Pull out every line of the listing below and reproduce each one verbatim.

★ ★ ★

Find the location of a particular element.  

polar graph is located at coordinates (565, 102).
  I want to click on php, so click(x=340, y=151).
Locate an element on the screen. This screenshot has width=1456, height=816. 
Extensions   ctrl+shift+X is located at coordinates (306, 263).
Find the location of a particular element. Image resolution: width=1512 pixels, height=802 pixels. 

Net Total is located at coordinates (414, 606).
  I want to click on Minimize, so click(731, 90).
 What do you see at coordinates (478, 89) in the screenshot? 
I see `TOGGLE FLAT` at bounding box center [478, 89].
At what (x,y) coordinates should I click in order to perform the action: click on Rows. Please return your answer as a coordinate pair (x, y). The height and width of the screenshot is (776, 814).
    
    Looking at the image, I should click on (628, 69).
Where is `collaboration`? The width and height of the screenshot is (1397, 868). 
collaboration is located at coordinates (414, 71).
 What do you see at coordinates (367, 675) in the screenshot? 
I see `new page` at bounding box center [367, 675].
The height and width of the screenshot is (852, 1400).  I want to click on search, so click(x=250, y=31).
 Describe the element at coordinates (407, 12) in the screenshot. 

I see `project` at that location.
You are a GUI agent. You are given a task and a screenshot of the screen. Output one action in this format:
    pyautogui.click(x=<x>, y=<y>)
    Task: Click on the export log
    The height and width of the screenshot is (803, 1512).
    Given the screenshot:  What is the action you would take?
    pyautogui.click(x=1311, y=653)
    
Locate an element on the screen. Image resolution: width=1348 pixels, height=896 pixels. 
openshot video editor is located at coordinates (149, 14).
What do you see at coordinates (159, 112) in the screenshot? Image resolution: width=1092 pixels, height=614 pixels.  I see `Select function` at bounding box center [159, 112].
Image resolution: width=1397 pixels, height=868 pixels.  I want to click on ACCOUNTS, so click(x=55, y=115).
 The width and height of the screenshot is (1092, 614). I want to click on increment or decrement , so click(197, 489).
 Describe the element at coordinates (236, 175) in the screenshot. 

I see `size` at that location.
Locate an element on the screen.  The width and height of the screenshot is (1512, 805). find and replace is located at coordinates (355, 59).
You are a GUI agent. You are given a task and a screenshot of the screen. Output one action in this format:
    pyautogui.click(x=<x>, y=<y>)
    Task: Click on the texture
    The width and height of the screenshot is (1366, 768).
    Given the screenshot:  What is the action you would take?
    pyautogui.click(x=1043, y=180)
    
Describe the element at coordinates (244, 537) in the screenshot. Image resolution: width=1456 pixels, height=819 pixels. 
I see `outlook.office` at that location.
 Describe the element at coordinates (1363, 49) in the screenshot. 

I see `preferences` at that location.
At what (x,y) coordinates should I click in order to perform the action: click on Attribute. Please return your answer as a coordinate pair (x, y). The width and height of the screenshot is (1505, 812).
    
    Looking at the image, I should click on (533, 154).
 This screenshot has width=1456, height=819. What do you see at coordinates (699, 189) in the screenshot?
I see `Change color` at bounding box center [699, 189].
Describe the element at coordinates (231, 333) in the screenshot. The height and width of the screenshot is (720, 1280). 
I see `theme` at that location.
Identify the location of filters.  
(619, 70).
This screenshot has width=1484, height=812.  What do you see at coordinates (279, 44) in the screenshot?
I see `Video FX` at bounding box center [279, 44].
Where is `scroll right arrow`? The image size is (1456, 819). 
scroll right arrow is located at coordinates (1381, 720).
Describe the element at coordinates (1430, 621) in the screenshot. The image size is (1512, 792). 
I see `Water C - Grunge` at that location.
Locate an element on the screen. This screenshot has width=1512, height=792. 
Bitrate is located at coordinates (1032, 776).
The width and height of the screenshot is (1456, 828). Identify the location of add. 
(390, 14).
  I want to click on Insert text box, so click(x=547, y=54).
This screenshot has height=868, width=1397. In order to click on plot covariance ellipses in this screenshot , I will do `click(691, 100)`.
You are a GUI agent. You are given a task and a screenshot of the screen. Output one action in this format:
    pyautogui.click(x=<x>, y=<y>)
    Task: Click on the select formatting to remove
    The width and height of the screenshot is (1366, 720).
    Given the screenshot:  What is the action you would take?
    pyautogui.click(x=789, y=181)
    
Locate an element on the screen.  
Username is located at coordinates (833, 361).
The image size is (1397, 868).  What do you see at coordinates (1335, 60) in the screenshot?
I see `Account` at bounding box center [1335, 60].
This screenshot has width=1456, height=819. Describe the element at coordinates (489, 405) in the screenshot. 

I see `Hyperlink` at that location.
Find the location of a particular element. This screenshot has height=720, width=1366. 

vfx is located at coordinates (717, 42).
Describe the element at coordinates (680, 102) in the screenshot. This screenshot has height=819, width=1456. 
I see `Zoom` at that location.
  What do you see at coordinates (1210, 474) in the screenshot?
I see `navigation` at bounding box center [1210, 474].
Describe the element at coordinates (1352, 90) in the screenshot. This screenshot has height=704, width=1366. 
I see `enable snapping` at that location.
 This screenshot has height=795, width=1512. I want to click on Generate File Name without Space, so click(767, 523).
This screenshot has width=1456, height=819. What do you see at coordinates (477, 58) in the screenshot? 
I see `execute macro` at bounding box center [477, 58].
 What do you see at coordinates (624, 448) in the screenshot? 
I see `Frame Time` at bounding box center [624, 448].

★ ★ ★

Written answer:
Find the location of a particular element.  

polar graph is located at coordinates (565, 102).
  I want to click on php, so click(x=340, y=151).
Locate an element on the screen. This screenshot has width=1456, height=816. 
Extensions   ctrl+shift+X is located at coordinates (306, 263).
Find the location of a particular element. Image resolution: width=1512 pixels, height=802 pixels. 

Net Total is located at coordinates (414, 606).
  I want to click on Minimize, so click(731, 90).
 What do you see at coordinates (478, 89) in the screenshot? 
I see `TOGGLE FLAT` at bounding box center [478, 89].
At what (x,y) coordinates should I click in order to perform the action: click on Rows. Please return your answer as a coordinate pair (x, y). The height and width of the screenshot is (776, 814).
    
    Looking at the image, I should click on (628, 69).
Where is `collaboration`? The width and height of the screenshot is (1397, 868). 
collaboration is located at coordinates (414, 71).
 What do you see at coordinates (367, 675) in the screenshot? 
I see `new page` at bounding box center [367, 675].
The height and width of the screenshot is (852, 1400).  I want to click on search, so click(x=250, y=31).
 Describe the element at coordinates (407, 12) in the screenshot. 

I see `project` at that location.
You are a GUI agent. You are given a task and a screenshot of the screen. Output one action in this format:
    pyautogui.click(x=<x>, y=<y>)
    Task: Click on the export log
    The height and width of the screenshot is (803, 1512).
    Given the screenshot:  What is the action you would take?
    pyautogui.click(x=1311, y=653)
    
Locate an element on the screen. Image resolution: width=1348 pixels, height=896 pixels. 
openshot video editor is located at coordinates (149, 14).
What do you see at coordinates (159, 112) in the screenshot? Image resolution: width=1092 pixels, height=614 pixels.  I see `Select function` at bounding box center [159, 112].
Image resolution: width=1397 pixels, height=868 pixels.  I want to click on ACCOUNTS, so click(x=55, y=115).
 The width and height of the screenshot is (1092, 614). I want to click on increment or decrement , so click(197, 489).
 Describe the element at coordinates (236, 175) in the screenshot. 

I see `size` at that location.
Locate an element on the screen.  The width and height of the screenshot is (1512, 805). find and replace is located at coordinates (355, 59).
You are a GUI agent. You are given a task and a screenshot of the screen. Output one action in this format:
    pyautogui.click(x=<x>, y=<y>)
    Task: Click on the texture
    The width and height of the screenshot is (1366, 768).
    Given the screenshot:  What is the action you would take?
    pyautogui.click(x=1043, y=180)
    
Describe the element at coordinates (244, 537) in the screenshot. Image resolution: width=1456 pixels, height=819 pixels. 
I see `outlook.office` at that location.
 Describe the element at coordinates (1363, 49) in the screenshot. 

I see `preferences` at that location.
At what (x,y) coordinates should I click in order to perform the action: click on Attribute. Please return your answer as a coordinate pair (x, y). The width and height of the screenshot is (1505, 812).
    
    Looking at the image, I should click on (533, 154).
 This screenshot has width=1456, height=819. What do you see at coordinates (699, 189) in the screenshot?
I see `Change color` at bounding box center [699, 189].
Describe the element at coordinates (231, 333) in the screenshot. The height and width of the screenshot is (720, 1280). 
I see `theme` at that location.
Identify the location of filters.  
(619, 70).
This screenshot has width=1484, height=812.  What do you see at coordinates (279, 44) in the screenshot?
I see `Video FX` at bounding box center [279, 44].
Where is `scroll right arrow`? The image size is (1456, 819). 
scroll right arrow is located at coordinates (1381, 720).
Describe the element at coordinates (1430, 621) in the screenshot. The image size is (1512, 792). 
I see `Water C - Grunge` at that location.
Locate an element on the screen. This screenshot has width=1512, height=792. 
Bitrate is located at coordinates (1032, 776).
The width and height of the screenshot is (1456, 828). Identify the location of add. 
(390, 14).
  I want to click on Insert text box, so click(x=547, y=54).
This screenshot has height=868, width=1397. In order to click on plot covariance ellipses in this screenshot , I will do `click(691, 100)`.
You are a GUI agent. You are given a task and a screenshot of the screen. Output one action in this format:
    pyautogui.click(x=<x>, y=<y>)
    Task: Click on the select formatting to remove
    The width and height of the screenshot is (1366, 720).
    Given the screenshot:  What is the action you would take?
    pyautogui.click(x=789, y=181)
    
Locate an element on the screen.  
Username is located at coordinates (833, 361).
The image size is (1397, 868).  What do you see at coordinates (1335, 60) in the screenshot?
I see `Account` at bounding box center [1335, 60].
This screenshot has width=1456, height=819. Describe the element at coordinates (489, 405) in the screenshot. 

I see `Hyperlink` at that location.
Find the location of a particular element. This screenshot has height=720, width=1366. 

vfx is located at coordinates (717, 42).
Describe the element at coordinates (680, 102) in the screenshot. This screenshot has height=819, width=1456. 
I see `Zoom` at that location.
  What do you see at coordinates (1210, 474) in the screenshot?
I see `navigation` at bounding box center [1210, 474].
Describe the element at coordinates (1352, 90) in the screenshot. This screenshot has height=704, width=1366. 
I see `enable snapping` at that location.
 This screenshot has height=795, width=1512. I want to click on Generate File Name without Space, so click(767, 523).
This screenshot has width=1456, height=819. What do you see at coordinates (477, 58) in the screenshot? 
I see `execute macro` at bounding box center [477, 58].
 What do you see at coordinates (624, 448) in the screenshot? 
I see `Frame Time` at bounding box center [624, 448].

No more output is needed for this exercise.